[Opening EXERCISE PASSAGE section]
Site Reliability Engineering (SRE) at CircleCI
The CircleCI SRE team is responsible for the effective operation of our platform at scale.
This team provides all of the shared services and infrastructure required by CircleCI's software, from deployment and orchestration to monitoring and logging.
The SRE team also aims to provide a consistent environment in which this software can run regardless of whether it is operating in CircleCI's multi-cloud SaaS environment or in the datacenter of one of our enterprise customers.
The SRE team meets these objectives by delivering automation and tooling to ensure that processes are scalable and reliable.
The CircleCI SRE team is globally distributed and remote-friendly.
We take advantage of multiple timezones to manage a platform for our global customer base.
What will make you successful:
Experience managing a container-based microservice architecture, including orchestration, service-discovery, monitoring, and debugging
Understanding of standard networking protocols and components such as: TCP/IP, HTTP, DNS, ICMP, the OSI Model, Subnetting, and Load Balancing
In-depth knowledge of operating systems (processes, threads, IPC, concurrency, locks, mutexes, semaphores, etc.)
[Closing EXERCISE PASSAGE section]
BRIEF 1 =>
In the CircleCI SRE posting, what does the SRE team deliver to meet its objectives?
BRIEF 2 =>
Continue the CircleCI SRE posting from the point where it stops.
[Opening DATASET EXTRACT section]
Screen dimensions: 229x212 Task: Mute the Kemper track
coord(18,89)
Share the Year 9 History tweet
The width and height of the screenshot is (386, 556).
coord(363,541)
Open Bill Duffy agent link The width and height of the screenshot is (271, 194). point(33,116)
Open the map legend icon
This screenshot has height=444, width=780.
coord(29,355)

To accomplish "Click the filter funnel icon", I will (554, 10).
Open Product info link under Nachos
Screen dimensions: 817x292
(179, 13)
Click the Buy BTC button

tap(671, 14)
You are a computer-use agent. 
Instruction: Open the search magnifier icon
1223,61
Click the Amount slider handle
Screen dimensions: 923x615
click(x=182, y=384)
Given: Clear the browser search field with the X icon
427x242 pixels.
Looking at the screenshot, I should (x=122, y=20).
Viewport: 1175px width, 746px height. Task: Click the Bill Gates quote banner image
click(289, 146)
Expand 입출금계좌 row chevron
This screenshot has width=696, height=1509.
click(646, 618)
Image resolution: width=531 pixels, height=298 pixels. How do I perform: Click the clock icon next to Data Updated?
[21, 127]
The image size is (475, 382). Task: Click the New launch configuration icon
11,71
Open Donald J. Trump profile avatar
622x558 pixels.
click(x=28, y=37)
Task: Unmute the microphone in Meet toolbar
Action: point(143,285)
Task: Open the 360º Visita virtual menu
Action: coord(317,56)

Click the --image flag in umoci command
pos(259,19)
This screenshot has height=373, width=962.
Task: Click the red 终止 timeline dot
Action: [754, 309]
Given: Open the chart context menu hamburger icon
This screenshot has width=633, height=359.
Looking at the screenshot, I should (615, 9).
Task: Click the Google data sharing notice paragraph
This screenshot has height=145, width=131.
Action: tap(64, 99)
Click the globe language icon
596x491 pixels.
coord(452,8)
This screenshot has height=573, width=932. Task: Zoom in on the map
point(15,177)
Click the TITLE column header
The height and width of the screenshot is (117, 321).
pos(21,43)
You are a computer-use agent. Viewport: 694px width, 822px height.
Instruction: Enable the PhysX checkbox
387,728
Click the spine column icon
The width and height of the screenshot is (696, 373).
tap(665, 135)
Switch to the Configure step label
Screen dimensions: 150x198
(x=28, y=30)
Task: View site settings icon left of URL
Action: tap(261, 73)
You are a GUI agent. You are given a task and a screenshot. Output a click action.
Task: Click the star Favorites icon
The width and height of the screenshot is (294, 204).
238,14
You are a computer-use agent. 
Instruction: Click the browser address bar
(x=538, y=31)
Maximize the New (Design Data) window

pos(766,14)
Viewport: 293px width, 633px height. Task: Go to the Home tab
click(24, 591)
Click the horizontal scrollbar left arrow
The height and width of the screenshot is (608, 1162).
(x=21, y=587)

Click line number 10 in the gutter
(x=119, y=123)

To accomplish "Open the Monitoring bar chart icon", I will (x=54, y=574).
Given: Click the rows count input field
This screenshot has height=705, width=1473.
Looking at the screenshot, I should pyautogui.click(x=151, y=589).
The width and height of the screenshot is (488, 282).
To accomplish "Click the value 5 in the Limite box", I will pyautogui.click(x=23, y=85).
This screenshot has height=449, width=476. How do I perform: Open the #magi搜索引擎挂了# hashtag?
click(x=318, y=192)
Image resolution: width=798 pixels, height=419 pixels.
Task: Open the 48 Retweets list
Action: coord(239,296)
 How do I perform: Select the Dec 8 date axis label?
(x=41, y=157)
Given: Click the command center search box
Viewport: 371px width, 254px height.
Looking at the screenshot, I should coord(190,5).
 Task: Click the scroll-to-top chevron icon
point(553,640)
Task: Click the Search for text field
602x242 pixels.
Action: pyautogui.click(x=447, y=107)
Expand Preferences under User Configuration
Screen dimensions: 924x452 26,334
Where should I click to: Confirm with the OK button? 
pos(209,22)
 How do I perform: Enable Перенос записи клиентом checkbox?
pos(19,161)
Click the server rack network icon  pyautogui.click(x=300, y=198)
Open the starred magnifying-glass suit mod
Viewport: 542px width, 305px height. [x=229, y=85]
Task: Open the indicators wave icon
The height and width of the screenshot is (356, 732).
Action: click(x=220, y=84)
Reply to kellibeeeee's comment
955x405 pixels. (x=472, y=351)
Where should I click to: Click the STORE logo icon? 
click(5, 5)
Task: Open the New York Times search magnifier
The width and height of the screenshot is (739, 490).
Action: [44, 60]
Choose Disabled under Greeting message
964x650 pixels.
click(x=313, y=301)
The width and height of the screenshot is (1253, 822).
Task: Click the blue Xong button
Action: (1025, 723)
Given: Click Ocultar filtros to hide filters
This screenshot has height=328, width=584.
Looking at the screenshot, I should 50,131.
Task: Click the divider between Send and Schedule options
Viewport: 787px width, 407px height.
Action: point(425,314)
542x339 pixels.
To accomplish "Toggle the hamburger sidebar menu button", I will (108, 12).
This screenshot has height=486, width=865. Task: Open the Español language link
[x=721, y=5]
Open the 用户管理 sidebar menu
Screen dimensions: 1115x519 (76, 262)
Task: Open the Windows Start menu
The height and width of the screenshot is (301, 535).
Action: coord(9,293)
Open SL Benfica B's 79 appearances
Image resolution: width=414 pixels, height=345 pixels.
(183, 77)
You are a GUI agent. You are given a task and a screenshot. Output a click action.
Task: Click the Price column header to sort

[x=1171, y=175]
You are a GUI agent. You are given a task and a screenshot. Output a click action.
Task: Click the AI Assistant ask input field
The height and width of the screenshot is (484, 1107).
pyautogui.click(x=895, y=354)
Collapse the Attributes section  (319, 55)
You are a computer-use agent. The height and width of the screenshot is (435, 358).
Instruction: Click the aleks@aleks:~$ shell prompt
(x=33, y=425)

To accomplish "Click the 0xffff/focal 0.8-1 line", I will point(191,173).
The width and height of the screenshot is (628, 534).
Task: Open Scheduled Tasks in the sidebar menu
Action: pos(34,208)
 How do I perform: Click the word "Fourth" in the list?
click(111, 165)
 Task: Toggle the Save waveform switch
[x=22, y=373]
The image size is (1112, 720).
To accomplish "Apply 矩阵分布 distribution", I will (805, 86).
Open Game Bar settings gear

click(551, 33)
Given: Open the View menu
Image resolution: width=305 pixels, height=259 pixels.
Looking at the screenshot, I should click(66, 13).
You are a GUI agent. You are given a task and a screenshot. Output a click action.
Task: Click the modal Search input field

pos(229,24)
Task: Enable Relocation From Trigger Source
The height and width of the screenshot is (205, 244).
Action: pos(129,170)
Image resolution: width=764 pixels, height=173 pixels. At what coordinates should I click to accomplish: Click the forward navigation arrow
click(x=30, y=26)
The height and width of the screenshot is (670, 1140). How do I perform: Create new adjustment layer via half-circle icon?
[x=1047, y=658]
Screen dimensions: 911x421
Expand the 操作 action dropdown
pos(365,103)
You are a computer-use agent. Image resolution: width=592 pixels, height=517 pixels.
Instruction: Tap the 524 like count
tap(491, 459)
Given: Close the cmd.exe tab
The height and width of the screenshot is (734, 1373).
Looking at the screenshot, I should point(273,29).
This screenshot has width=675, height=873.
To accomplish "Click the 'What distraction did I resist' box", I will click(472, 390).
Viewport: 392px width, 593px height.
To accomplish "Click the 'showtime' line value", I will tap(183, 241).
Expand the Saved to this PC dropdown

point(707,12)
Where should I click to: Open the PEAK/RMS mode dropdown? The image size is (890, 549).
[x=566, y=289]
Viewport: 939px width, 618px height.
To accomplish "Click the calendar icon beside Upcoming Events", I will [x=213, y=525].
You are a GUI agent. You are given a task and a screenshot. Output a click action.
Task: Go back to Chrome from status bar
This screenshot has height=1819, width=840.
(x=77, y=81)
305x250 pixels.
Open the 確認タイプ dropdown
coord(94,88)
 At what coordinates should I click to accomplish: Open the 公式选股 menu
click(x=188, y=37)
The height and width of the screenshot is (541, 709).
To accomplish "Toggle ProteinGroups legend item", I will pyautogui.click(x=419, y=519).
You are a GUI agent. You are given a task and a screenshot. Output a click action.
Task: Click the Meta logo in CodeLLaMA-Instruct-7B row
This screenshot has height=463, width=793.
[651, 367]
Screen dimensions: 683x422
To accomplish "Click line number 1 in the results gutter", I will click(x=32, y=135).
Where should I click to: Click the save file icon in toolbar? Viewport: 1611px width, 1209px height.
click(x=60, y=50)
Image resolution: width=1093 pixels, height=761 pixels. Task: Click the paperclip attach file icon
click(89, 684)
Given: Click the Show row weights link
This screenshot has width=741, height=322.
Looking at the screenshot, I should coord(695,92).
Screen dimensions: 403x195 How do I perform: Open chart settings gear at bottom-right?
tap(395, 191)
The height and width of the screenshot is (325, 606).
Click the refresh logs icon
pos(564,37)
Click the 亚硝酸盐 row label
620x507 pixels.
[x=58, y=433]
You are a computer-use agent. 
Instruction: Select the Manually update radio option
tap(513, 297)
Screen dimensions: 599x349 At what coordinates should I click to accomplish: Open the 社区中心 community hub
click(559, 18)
[Closing DATASET EXTRACT section]
WRITTEN REPLY 1 =>
Automation and tooling to ensure that processes are scalable and reliable.

WRITTEN REPLY 2 =>
Proficiency in one or more of: C, C++, Java, Python, Go
Experience managing large-scale database systems in a cloud environment
Systematic problem solving approach, coupled with a strong sense of ownership and drive
Track-record of working cooperatively with software engineering teams
Focus on security in the delivery of all levels of a system
Strong preference for shipping incrementally with an understanding of the fundamentals of CI/CD
Desire to learn and grow
What you will do:
Design and deliver solutions to improve the availability, scalability, latency, and efficiency of CircleCI’s services
Engage in service capacity planning and demand forecasting, anticipating performance bottlenecks
Diagnose and resolve production issues in conjunction with software engineering team
Architect and implement shared infrastructure used by all services within the CircleCI platform, for both SaaS and on-prem configurations
Support and advise software engineering teams in the design of scalable services
Build and maintain tools for deployment, monitoring, and debugging
Plan and execute disaster recovery drills
Participate in rotating on-call duties, including incident management
If you’re interested in joining the team at CircleCI, please send a resumé and let us know why you’d be a great fit for our team.
If you contribute to an open source project, write a blog, or have a presence on the web (Twitter, GitHub, LinkedIn, etc.) we would love to hear about it.
CircleCI is a Bay Area Best Places to Work 2016 award winner.
Founded in 2011 and headquartered in beautiful downtown San Francisco with a global remote workforce, CircleCI is venture backed by Scale Venture Partners, DFJ, Baseline Ventures and Harrison Metal Capital.
We care deeply about diversity and inclusivity.
We’re hiring at all experience levels, and seek talented teammates from a wide variety of backgrounds and experiences who are equally committed to cultivating a work environment of respect and kindness.
We carefully consider every applicant that takes the time to apply.